Ziel
Schreib die Zeilen ab der Zeile mit „Add a Blank“ bis einschließlich zur letzten Zeile der Daten vollständig noch einmal ab. Verschieb dabei jede Zahl in den Antworten, also die Koordinaten, um 88 nach oben.

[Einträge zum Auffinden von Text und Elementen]
↓

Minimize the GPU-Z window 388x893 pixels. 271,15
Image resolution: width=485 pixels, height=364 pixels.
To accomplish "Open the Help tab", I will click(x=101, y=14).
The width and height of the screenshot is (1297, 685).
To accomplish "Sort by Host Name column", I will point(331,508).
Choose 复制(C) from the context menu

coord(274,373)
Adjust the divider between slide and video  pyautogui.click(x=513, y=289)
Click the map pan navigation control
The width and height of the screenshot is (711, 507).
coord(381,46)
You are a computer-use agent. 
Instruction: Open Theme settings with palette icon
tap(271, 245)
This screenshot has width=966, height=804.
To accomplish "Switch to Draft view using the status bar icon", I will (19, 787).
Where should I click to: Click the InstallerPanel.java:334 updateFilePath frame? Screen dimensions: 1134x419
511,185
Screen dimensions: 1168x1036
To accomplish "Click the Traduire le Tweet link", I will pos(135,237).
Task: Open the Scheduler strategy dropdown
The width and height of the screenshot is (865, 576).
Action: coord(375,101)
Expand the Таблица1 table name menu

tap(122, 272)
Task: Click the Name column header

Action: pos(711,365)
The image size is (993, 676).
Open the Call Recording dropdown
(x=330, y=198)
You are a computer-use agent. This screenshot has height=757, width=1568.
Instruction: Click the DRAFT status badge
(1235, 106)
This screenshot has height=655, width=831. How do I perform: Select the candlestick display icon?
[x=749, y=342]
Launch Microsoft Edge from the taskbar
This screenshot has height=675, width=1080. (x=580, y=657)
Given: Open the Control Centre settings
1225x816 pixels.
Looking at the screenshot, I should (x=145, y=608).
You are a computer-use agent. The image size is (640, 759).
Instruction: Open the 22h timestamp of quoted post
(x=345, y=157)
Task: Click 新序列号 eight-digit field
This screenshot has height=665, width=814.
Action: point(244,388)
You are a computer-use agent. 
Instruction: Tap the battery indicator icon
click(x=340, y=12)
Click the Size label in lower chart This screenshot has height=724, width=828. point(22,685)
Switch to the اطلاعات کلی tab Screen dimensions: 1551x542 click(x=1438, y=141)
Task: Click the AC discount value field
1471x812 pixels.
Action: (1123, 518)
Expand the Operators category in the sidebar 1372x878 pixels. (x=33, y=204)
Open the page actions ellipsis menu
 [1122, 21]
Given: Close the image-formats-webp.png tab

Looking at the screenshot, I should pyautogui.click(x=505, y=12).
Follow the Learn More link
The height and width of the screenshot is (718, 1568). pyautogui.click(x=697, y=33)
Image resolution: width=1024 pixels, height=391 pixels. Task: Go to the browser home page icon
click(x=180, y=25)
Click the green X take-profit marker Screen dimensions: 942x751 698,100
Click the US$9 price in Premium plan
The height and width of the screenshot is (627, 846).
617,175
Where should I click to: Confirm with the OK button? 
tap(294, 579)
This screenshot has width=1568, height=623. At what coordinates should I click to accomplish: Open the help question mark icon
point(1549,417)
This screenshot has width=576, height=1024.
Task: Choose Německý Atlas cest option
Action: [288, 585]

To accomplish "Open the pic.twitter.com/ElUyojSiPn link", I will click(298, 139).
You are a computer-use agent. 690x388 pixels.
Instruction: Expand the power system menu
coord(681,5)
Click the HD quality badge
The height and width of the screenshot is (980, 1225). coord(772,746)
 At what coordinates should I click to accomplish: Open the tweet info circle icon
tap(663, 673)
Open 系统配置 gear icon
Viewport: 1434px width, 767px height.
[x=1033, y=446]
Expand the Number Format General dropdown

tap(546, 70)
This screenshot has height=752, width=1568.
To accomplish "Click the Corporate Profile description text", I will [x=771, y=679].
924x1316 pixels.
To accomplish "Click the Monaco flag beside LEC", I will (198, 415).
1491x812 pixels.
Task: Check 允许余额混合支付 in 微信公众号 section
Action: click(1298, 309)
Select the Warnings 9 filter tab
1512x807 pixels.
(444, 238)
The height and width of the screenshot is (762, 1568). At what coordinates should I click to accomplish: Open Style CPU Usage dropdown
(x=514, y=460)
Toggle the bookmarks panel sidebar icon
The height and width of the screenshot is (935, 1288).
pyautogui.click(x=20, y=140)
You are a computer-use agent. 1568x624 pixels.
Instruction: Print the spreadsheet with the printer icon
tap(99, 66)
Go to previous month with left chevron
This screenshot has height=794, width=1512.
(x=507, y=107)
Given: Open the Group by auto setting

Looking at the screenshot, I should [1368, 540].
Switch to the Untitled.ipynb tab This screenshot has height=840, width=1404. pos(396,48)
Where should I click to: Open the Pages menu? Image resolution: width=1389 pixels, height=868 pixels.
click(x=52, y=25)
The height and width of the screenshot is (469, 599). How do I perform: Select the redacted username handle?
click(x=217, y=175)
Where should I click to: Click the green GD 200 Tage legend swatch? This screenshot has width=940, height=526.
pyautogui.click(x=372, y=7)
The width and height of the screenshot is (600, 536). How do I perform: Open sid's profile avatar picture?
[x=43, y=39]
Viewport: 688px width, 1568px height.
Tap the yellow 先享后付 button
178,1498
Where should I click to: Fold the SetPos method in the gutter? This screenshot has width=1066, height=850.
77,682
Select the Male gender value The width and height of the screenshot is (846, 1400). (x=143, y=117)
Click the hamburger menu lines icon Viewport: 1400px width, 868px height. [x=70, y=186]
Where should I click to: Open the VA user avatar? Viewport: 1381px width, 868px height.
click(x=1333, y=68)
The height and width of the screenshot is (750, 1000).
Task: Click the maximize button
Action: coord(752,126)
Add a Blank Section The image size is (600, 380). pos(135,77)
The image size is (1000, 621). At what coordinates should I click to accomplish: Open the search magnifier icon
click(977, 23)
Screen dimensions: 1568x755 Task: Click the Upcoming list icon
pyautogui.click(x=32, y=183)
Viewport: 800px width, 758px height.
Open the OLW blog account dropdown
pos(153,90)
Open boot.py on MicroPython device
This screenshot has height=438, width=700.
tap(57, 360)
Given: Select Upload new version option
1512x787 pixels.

↑

Lösung
Add a Blank Section The image size is (600, 380). pos(223,165)
The image size is (1000, 621). At what coordinates should I click to accomplish: Open the search magnifier icon
click(1065, 111)
Screen dimensions: 1568x755 Task: Click the Upcoming list icon
pyautogui.click(x=120, y=271)
Viewport: 800px width, 758px height.
Open the OLW blog account dropdown
pos(241,178)
Open boot.py on MicroPython device
This screenshot has height=438, width=700.
tap(145, 448)
Given: Select Upload new version option
1512x787 pixels.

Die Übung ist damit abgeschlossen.